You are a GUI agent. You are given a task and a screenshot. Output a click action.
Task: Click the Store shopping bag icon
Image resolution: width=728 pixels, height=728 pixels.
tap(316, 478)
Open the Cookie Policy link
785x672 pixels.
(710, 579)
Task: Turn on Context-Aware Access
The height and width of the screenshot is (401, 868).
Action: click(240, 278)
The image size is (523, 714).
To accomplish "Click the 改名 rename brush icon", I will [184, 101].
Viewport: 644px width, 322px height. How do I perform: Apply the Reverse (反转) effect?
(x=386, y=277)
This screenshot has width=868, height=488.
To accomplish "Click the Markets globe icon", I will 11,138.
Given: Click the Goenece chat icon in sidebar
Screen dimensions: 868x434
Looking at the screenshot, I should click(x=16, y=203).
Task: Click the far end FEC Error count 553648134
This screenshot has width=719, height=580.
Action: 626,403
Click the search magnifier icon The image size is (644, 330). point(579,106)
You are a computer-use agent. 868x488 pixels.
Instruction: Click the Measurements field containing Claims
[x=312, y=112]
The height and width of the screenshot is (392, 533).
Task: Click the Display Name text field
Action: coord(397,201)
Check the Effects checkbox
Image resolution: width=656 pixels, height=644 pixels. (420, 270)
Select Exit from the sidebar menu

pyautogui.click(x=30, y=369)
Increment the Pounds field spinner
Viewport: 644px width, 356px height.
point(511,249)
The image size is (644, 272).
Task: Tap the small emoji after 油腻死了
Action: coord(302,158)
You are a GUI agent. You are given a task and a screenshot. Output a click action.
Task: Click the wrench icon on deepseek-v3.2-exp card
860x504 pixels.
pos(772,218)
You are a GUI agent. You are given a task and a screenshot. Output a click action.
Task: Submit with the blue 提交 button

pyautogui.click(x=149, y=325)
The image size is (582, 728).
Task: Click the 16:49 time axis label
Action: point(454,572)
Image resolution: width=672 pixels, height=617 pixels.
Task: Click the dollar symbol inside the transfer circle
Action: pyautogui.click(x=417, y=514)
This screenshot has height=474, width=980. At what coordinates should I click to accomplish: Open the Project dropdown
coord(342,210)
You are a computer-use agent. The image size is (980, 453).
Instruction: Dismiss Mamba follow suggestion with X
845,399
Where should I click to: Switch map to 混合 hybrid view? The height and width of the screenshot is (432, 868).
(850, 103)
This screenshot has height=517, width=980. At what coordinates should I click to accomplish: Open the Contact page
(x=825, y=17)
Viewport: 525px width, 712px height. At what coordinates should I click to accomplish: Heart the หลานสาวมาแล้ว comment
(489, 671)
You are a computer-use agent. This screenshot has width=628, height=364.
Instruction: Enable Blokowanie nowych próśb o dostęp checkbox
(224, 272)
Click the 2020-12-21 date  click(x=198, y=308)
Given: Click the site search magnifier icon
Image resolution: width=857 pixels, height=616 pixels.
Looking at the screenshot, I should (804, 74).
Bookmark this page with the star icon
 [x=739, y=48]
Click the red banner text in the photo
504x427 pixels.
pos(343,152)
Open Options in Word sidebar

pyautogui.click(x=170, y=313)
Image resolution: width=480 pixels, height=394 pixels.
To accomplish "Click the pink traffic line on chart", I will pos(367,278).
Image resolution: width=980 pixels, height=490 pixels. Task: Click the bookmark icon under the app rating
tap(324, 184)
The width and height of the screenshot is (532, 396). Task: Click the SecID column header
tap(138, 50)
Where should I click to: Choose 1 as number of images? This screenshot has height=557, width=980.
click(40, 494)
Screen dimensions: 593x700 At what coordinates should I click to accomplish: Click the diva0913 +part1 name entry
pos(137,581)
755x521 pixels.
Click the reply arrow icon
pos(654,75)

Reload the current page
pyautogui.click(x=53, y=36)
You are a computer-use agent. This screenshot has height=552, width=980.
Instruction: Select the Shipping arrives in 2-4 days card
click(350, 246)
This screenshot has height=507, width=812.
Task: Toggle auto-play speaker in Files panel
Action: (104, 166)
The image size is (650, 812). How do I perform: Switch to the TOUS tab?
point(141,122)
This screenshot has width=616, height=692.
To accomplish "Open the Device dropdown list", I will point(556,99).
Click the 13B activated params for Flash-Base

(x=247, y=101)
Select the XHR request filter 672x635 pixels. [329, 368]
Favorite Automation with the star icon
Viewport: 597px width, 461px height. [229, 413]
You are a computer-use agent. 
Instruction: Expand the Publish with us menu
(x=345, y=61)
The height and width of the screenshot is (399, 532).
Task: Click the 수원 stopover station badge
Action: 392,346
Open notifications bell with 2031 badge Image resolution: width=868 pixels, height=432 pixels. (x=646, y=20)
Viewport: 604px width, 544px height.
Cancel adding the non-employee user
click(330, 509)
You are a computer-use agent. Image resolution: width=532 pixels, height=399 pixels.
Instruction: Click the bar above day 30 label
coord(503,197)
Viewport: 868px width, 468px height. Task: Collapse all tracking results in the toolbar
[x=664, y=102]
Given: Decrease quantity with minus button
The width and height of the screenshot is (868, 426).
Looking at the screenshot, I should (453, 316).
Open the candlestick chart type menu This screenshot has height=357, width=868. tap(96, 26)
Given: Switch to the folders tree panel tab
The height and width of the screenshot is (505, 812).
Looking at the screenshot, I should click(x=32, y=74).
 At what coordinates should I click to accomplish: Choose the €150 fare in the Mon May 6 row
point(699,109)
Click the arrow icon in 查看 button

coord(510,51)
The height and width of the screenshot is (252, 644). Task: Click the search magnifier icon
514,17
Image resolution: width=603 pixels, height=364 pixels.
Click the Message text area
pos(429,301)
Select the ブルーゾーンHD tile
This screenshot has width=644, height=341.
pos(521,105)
__________________________________________________
Problem description: Update the stretch from the line containing "You are a computer-use agent. 868x488 pixels." through the line containing "Action: coord(397,201)" by replacing "Measurements" with "Dimensions". Return only those lines, with nothing else changed.

Answer for the task:
You are a computer-use agent. 868x488 pixels.
Instruction: Click the Dimensions field containing Claims
[x=312, y=112]
The height and width of the screenshot is (392, 533).
Task: Click the Display Name text field
Action: coord(397,201)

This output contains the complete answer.